Senate Split Over 2-Vote Plan

It was Sen. Susan Collins, a first-term moderate Republican from Maine, who first talked publicly about a plan called "findings of fact," to keep the president from declaring victory after acquittal.

"Impeachment is overwhelming everything else," she said.

Her solution for finding an end to the impeachment mess is a proposal that would not use the legal words cited in the articles of impeachment, but implicate the president in wrongdoing nonetheless, a so-called "findings of fact," reports CBS News Correspondent Phil Jones.

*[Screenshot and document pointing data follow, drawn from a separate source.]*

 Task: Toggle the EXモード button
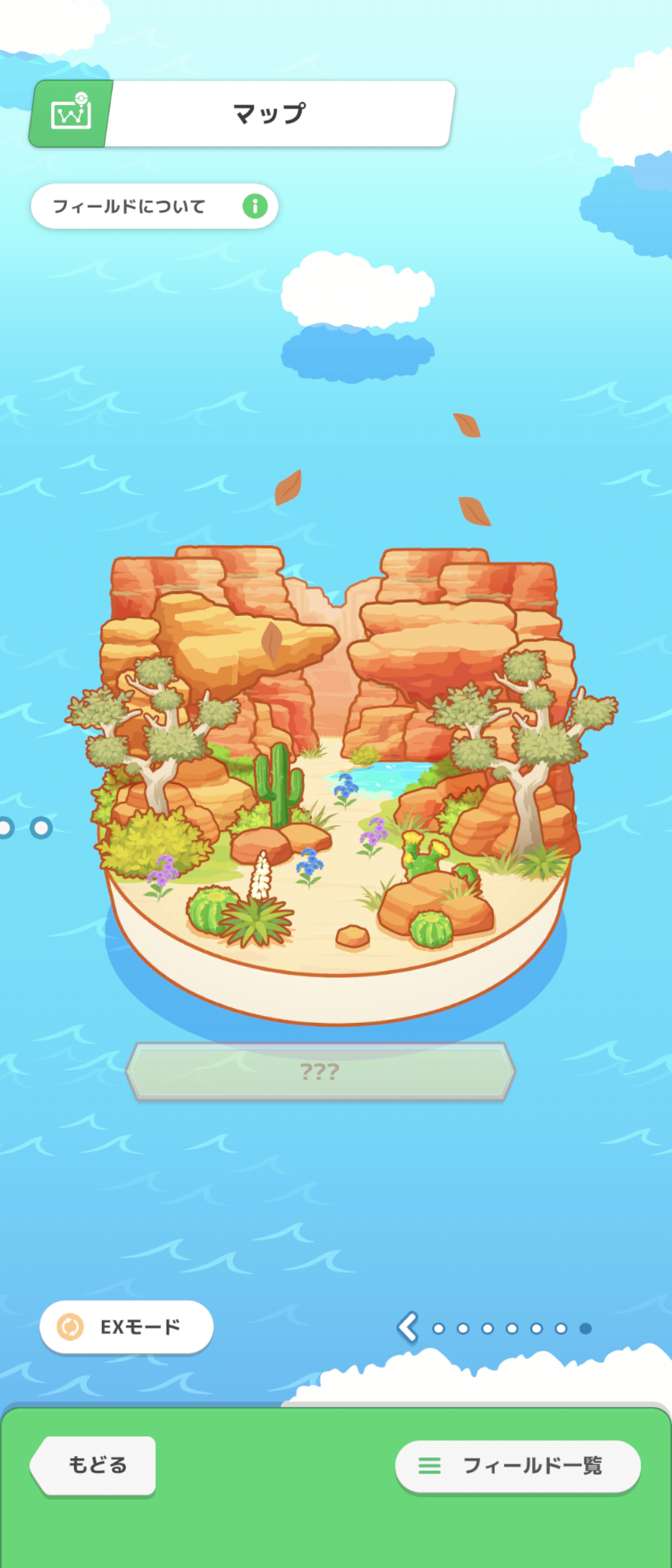click(x=127, y=1327)
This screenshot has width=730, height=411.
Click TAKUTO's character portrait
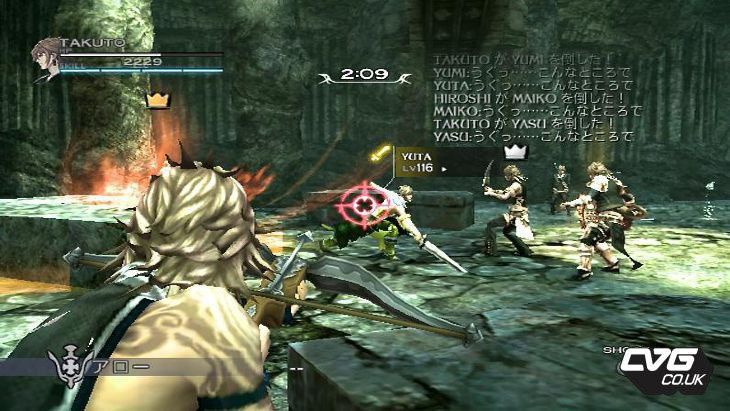coord(45,58)
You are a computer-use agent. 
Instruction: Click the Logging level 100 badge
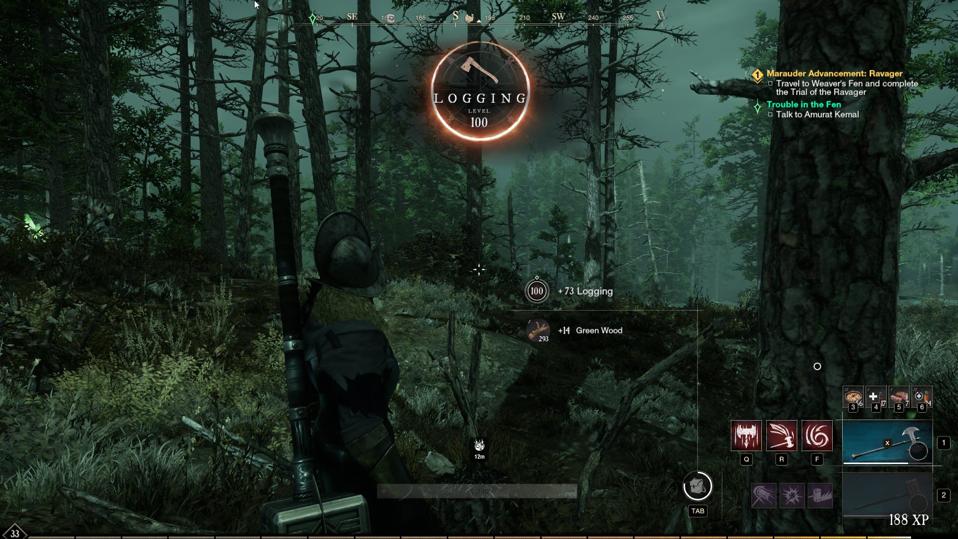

Instead of perjury, the president would be accused of "willfully providing false and misleading testimony to a grand jury."

Instead of obstruction of justice, words like "wrongfully engaged in conduct to delay discovery—coverup evidence—and alter testimony in a federal lawsuit" would be used.

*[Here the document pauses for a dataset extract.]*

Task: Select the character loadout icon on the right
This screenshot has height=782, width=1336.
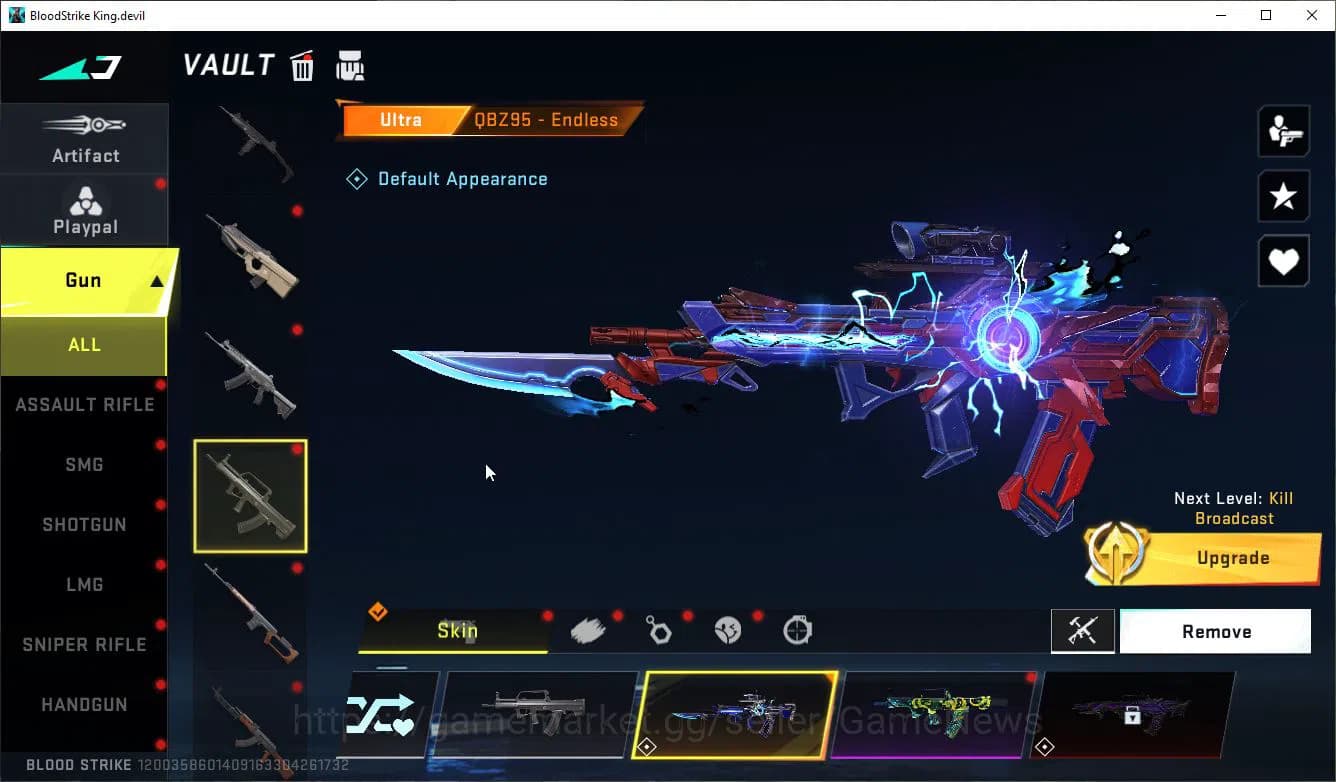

Votes on findings would come forward before senators voted on the actual articles of impeachment and it would take only 51 votes to pass.

The proposal has caused the White House to go ballistic, attacking those pushing the "findings" idea.

"It is unconstitutional," White House spokesman Joe Lockhart said.

Lanny Davis, one of the president's lawyers, even called a Maine radio station to ridicule callers and Sen. Collins.

"You are frustrated and in a minority of hating Bill Clinton. As a minority of this country, you are willing to subscribe to a kangaroo court like process that Sen. Collins has proposed," Davis said.

What would be the political and legal impact of "findings of fact?"

"It would be an additional stain on the president and that is why they don't like it," Michael Gerhardt, an impeachment scholar, said.